* SUPPLIED TEXT *
The Ministry of Finance is taking a direct interest in the Reserve Bank of India’s review of its rules relating to capital buffers, which affect how much dividend it can send to the government, The Hindu has learnt.

The RBI’s officers have been since January this year reviewing the central bank’s Economic Capital Framework (ECF), which was last reviewed in 2018 by a committee headed by former RBI Governor Bimal Jalan. The recommendations of the committee were adopted in 2019.

On Thursday, the RBI further announced that its central board had held its 615th meeting and that it had reviewed the ECF. The Ministry of Finance is conducting a “parallel” review process to arrive at its own findings. 

“The RBI’s review process is parallel and our review process is running parallel,” a government official aware of the developments told The Hindu. “There is a perception that the Jalan committee recommendations on the kind of buffers the RBI must maintain were too conservative, and that there might be scope to lower these. Let us see what the RBI decides, but government will also form its view.”

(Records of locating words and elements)
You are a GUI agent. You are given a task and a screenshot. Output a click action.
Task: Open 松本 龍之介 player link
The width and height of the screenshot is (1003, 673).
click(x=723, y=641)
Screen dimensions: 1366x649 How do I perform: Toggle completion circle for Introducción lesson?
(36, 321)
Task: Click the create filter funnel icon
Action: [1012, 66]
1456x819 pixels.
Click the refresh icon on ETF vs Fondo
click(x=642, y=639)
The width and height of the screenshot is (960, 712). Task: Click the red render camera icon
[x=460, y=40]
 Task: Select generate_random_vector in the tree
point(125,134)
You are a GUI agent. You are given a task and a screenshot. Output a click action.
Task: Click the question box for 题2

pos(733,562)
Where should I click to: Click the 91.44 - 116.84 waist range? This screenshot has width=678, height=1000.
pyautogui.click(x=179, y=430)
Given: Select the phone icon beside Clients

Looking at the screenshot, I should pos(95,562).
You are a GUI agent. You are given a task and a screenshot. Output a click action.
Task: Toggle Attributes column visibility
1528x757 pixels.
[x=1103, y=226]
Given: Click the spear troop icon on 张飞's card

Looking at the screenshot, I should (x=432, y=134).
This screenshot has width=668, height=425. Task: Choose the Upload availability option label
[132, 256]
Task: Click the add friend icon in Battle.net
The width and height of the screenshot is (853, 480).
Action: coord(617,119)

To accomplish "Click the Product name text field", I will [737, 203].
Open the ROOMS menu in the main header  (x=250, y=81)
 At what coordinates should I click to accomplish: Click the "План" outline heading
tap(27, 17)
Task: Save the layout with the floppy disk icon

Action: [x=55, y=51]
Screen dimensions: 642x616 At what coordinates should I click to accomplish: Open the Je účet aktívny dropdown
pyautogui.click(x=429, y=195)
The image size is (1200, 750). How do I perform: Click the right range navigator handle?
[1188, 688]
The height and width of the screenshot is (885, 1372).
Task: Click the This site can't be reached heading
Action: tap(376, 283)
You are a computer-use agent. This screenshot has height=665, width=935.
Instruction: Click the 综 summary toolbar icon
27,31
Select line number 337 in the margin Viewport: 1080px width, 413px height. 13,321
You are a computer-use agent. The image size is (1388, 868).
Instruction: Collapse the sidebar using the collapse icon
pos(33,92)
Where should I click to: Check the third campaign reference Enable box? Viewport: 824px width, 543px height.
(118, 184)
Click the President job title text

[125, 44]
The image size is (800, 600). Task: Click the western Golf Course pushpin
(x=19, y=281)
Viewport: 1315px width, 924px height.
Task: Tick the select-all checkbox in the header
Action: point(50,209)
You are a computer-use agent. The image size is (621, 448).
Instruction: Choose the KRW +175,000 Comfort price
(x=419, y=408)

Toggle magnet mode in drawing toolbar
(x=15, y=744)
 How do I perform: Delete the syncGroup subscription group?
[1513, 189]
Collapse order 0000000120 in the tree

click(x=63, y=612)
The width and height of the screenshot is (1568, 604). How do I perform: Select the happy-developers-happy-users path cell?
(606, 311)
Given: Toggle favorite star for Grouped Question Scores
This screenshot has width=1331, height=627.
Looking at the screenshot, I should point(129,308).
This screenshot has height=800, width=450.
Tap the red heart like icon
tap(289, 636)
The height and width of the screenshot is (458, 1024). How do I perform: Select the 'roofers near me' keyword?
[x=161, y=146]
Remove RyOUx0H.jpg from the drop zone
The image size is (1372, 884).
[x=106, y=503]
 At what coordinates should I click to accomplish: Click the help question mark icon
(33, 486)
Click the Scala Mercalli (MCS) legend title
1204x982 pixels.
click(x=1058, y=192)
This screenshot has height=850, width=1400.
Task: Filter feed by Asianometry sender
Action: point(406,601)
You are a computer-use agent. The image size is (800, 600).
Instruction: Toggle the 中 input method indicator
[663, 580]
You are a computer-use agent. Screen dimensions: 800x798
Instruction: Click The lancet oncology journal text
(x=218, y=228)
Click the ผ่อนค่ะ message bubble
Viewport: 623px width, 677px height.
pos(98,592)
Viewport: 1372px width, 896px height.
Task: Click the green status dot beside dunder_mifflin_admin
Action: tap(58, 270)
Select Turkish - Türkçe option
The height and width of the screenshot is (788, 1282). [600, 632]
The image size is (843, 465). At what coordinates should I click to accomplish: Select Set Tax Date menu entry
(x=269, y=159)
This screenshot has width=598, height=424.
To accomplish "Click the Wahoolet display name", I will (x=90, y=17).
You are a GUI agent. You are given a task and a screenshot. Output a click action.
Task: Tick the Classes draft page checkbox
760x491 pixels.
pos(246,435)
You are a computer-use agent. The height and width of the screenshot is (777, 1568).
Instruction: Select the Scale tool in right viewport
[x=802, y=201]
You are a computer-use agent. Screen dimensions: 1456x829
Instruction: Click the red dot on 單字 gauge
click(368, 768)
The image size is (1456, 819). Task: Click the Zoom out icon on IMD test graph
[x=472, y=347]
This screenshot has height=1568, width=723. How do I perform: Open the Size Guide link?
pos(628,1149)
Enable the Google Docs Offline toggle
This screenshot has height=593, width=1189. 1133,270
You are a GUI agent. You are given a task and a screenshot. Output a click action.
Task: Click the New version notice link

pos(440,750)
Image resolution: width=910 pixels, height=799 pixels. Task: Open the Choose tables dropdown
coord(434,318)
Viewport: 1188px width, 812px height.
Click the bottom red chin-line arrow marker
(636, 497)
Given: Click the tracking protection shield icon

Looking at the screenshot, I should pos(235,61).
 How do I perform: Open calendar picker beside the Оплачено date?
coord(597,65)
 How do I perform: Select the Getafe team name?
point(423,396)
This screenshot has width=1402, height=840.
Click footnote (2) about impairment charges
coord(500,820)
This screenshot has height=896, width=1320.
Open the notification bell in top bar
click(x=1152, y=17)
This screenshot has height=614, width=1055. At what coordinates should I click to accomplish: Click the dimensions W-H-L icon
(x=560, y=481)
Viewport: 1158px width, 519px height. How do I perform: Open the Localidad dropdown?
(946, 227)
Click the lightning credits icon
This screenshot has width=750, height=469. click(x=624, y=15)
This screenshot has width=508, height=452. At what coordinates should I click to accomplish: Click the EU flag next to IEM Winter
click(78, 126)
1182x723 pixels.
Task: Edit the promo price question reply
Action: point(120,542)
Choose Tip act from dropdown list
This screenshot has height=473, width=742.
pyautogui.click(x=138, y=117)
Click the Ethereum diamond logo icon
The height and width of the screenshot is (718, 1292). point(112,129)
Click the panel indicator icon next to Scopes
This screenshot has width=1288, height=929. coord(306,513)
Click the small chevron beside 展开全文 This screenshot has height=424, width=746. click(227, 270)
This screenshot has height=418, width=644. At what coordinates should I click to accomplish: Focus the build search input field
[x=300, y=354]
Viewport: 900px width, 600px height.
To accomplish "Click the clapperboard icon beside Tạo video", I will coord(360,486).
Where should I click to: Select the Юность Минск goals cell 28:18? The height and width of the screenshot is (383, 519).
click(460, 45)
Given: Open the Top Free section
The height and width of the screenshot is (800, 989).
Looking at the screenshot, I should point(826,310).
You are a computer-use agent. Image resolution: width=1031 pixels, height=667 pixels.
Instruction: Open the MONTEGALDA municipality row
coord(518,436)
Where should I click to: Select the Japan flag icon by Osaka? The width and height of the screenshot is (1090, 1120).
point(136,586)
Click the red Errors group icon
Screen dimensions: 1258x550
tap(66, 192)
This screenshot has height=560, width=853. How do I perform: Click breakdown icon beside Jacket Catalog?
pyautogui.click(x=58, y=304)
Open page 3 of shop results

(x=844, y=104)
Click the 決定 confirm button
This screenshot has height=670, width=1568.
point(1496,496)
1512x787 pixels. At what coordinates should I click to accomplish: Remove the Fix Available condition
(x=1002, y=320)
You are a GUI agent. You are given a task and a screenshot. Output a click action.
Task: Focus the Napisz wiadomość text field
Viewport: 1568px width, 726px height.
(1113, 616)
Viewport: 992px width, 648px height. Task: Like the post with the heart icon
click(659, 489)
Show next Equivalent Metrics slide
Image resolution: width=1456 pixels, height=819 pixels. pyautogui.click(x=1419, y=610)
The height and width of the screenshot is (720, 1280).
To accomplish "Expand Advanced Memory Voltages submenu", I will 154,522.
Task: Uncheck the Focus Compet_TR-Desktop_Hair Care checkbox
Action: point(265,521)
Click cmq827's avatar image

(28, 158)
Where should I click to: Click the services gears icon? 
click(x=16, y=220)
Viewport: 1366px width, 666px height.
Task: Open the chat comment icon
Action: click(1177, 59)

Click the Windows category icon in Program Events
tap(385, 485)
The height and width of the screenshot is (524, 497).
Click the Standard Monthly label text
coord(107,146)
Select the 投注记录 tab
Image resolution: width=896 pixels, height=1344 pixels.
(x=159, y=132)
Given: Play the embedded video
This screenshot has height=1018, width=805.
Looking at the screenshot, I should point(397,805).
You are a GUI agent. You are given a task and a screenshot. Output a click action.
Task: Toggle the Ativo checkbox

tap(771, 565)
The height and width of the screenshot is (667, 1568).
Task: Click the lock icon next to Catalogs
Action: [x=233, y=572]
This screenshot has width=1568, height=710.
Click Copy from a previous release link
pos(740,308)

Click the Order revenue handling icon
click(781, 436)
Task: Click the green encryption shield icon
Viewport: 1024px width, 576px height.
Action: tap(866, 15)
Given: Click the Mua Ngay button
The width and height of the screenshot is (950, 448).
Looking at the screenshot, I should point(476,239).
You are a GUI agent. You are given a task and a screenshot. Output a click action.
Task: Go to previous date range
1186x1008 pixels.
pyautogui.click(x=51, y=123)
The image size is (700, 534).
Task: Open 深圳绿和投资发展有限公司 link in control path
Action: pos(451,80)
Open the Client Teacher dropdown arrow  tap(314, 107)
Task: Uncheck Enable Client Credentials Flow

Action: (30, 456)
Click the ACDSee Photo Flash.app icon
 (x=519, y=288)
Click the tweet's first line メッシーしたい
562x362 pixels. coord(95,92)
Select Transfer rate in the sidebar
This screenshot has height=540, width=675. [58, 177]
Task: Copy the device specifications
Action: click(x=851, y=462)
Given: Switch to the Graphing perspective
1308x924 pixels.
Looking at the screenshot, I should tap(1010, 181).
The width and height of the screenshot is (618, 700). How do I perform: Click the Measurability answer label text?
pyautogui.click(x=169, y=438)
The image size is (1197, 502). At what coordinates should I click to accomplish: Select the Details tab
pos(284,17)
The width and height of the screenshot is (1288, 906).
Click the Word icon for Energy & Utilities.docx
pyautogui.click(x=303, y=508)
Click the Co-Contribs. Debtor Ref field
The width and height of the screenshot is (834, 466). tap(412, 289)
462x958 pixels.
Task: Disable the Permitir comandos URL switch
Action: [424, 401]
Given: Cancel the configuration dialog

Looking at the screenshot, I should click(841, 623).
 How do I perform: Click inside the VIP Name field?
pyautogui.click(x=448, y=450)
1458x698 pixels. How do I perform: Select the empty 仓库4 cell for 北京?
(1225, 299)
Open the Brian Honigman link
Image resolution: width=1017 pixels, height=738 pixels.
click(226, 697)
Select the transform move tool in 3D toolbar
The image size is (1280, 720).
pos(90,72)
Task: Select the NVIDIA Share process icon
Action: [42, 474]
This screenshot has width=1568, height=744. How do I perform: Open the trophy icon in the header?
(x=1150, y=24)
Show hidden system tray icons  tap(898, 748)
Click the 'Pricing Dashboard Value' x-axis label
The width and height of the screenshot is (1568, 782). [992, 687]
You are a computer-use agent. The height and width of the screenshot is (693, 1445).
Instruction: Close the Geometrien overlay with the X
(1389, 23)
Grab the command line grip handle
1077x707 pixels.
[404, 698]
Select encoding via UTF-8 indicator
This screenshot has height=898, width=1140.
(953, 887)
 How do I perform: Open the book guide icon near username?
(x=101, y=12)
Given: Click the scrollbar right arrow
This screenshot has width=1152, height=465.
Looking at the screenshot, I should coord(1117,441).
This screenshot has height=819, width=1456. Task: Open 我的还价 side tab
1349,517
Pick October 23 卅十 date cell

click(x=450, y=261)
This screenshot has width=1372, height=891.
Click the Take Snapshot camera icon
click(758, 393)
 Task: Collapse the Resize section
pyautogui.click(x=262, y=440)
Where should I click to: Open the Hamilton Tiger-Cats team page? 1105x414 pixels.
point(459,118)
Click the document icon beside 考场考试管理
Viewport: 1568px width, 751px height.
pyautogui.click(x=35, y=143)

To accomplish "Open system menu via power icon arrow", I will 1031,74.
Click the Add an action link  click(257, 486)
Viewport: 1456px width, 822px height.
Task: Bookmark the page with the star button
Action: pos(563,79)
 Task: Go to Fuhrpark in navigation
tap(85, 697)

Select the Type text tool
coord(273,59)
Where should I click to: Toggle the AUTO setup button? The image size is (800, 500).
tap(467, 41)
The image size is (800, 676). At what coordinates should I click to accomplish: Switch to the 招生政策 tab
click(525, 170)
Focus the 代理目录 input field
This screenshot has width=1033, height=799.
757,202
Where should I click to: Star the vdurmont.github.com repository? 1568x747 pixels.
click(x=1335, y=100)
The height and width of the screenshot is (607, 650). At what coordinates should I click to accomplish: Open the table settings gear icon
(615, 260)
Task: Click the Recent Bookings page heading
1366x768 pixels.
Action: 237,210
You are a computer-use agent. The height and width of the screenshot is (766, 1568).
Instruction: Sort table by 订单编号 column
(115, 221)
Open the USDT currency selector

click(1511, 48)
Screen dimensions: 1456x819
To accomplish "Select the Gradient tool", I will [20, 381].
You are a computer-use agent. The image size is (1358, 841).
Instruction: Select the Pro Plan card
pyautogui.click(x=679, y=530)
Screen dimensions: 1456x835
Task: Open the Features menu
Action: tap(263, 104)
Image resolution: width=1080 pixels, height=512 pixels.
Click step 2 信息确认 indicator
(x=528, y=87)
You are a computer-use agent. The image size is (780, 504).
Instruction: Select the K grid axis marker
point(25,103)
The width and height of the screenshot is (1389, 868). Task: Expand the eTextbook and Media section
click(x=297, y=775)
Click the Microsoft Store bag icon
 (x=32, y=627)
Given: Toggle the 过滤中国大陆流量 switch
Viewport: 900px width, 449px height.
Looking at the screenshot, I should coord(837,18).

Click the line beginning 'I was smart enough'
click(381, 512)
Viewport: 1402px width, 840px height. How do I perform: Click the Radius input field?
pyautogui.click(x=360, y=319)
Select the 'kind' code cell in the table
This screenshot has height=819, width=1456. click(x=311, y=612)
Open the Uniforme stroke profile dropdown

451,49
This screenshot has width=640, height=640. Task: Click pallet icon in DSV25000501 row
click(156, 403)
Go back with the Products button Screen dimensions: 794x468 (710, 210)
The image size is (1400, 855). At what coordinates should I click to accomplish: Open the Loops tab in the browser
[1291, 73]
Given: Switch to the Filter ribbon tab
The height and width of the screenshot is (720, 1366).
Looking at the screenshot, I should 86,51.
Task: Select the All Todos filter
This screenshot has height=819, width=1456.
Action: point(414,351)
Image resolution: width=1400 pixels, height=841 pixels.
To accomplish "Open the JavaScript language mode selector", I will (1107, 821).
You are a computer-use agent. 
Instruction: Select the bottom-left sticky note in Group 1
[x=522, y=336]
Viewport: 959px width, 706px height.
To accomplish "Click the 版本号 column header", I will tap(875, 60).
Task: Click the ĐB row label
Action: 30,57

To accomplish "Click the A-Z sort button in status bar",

* EXERCISE REQUIREMENTS *
1. Find every date or time reference in the RBI article and quote each one.
2. Answer these from the RBI article:
(a) Who headed the committee that last reviewed the Economic Capital Framework?
(b) What number was the RBI central board meeting announced on Thursday?
(c) According to the government official, what perception exists about the Jalan committee's recommendations on buffers?
3. In the RBI article, condense the paragraph beginning "The RBI’s officers have been since January" into one or two shorter sentences, keeping its main facts.
The items play no part in this work.

* SOLUTION SET *
1.
- "since January this year"
- "in 2018"
- "in 2019"
- "On Thursday"

2.
(a) Former RBI Governor Bimal Jalan.
(b) It was the 615th meeting.
(c) That they were too conservative, and that there might be scope to lower the buffers.

3. Since January this year, RBI officers have been reviewing the Economic Capital Framework (ECF). A committee under former RBI Governor Bimal Jalan last reviewed it in 2018, and its recommendations were adopted in 2019.